Init script for Cassandra with docker-compose - cassandra

I would like to create keyspaces and column-families at the start of my Cassandra container.
I tried the following in a docker-compose.yml file:
# shortened for clarity
cassandra:
hostname: my-cassandra
image: my/cassandra:latest
command: "cqlsh -f init-database.cql"
The image my/cassandra:latest contains init-database.cql in /. But this does not seem to work.
Is there a way to make this happen ?

I was also searching for the solution to this question, and here is the way how I accomplished it.
Here the second instance of Cassandra has a volume with the schema.cql and runs CQLSH command
My Version with healthcheck so we can get rid of sleep command
version: '2.2'
services:
cassandra:
image: cassandra:3.11.2
container_name: cassandra
ports:
- "9042:9042"
environment:
- "MAX_HEAP_SIZE=256M"
- "HEAP_NEWSIZE=128M"
restart: always
volumes:
- ./out/cassandra_data:/var/lib/cassandra
healthcheck:
test: ["CMD", "cqlsh", "-u cassandra", "-p cassandra" ,"-e describe keyspaces"]
interval: 15s
timeout: 10s
retries: 10
cassandra-load-keyspace:
container_name: cassandra-load-keyspace
image: cassandra:3.11.2
depends_on:
cassandra:
condition: service_healthy
volumes:
- ./src/main/resources/cassandra_schema.cql:/schema.cql
command: /bin/bash -c "echo loading cassandra keyspace && cqlsh cassandra -f /schema.cql"
NetFlix Version using sleep
version: '3.5'
services:
cassandra:
image: cassandra:latest
container_name: cassandra
ports:
- "9042:9042"
environment:
- "MAX_HEAP_SIZE=256M"
- "HEAP_NEWSIZE=128M"
restart: always
volumes:
- ./out/cassandra_data:/var/lib/cassandra
cassandra-load-keyspace:
container_name: cassandra-load-keyspace
image: cassandra:latest
depends_on:
- cassandra
volumes:
- ./src/main/resources/cassandra_schema.cql:/schema.cql
command: /bin/bash -c "sleep 60 && echo loading cassandra keyspace && cqlsh cassandra -f /schema.cql"
P.S I found this way at one of the Netflix Repos

We recently tried to solve a similar problem in KillrVideo, a reference application for Cassandra.
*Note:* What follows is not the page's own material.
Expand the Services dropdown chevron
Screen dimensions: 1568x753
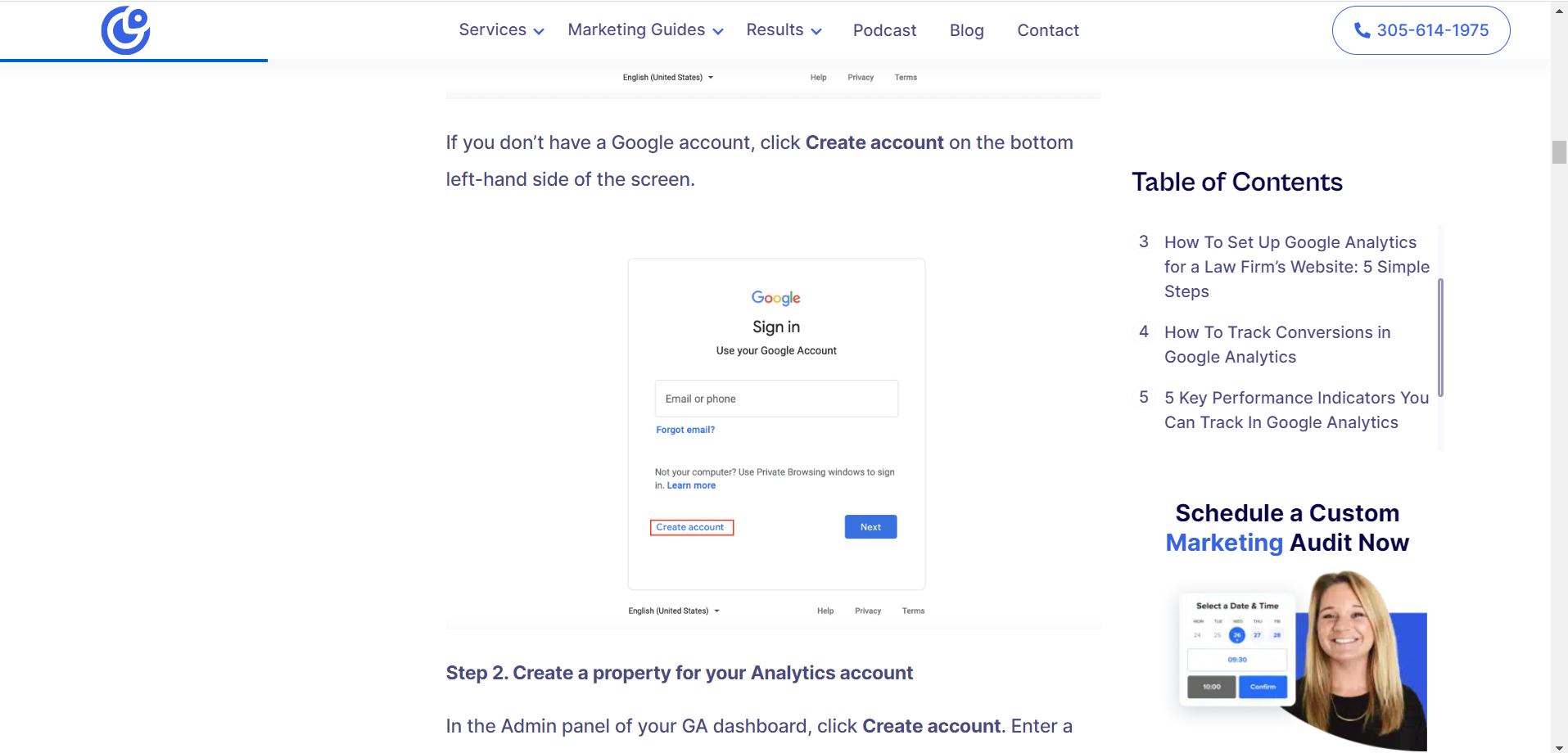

We are using Docker Compose to spin up the environment needed by the application which includes a DataStax Enterprise (i.e. Cassandra) node. We wanted that node to do some bootstrapping the first time it was started to install the CQL schema (using cqlsh to run the statements in a .cql file just like you're trying to do). Basically the approach we took was to write a shell script for our Docker entrypoint that:
Starts the node normally but in the background.
Waits until port 9042 is available (this is where clients connect to run CQL statements).
Uses cqlsh -f to run some CQL statements and init the schema.
Stops the node that's running in the background.
Continues on to the usual entrypoint for our Docker image that starts up the node normally (in the foreground like Docker expects).
We just use the existence of a file to indicate whether the node has already been bootstrapped and check that on startup to determine whether we need to do that logic above or can just start it normally. You can see the results in the killrvideo-dse-docker repository on GitHub.
There is one caveat to this approach. This worked great for us because in our reference application, we're only spinning up a single node (i.e. we aren't creating a cluster with more than one node). If you're running multiple nodes, you'll probably want to make sure that only one of the nodes does the bootstrapping to create the schema because multiple clients modifying the schema simultaneously can cause some issues with your cluster. (This is a known issue and will hopefully be fixed at some point.)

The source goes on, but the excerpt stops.